The problem: Wherever a line of the data contains "agent", copy that line.

------ Provided entries

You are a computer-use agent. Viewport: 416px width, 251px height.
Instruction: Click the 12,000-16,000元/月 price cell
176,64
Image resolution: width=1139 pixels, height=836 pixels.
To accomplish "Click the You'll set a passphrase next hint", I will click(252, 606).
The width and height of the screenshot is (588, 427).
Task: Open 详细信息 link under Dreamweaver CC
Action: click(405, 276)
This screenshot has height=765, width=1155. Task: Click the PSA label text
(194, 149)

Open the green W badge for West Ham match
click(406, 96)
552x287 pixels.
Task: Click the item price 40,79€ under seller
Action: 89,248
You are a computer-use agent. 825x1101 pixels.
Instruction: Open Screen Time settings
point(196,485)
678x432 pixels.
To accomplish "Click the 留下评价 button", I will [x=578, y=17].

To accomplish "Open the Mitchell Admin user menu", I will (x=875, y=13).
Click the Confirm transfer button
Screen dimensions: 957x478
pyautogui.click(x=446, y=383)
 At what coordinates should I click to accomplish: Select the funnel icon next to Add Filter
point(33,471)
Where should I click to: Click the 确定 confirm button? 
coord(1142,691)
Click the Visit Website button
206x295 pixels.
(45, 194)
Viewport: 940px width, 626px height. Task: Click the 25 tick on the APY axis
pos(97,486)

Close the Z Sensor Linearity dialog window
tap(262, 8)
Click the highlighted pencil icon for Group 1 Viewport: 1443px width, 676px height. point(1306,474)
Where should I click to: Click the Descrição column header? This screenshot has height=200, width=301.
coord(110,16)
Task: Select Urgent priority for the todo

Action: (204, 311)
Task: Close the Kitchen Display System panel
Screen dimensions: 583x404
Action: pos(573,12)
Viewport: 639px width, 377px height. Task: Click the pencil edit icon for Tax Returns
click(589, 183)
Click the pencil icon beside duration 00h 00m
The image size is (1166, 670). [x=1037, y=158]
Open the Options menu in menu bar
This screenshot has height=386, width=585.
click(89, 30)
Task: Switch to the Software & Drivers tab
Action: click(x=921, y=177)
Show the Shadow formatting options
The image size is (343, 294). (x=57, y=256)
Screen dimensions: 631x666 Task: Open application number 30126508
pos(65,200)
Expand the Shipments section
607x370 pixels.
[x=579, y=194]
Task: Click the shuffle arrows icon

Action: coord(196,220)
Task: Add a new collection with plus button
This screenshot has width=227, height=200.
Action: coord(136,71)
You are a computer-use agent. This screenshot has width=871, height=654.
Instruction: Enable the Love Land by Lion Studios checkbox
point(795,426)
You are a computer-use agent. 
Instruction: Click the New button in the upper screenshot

------------

Response below:
You are a computer-use agent. Viewport: 416px width, 251px height.
You are a computer-use agent. 825x1101 pixels.
You are a computer-use agent. This screenshot has width=871, height=654.
You are a computer-use agent. 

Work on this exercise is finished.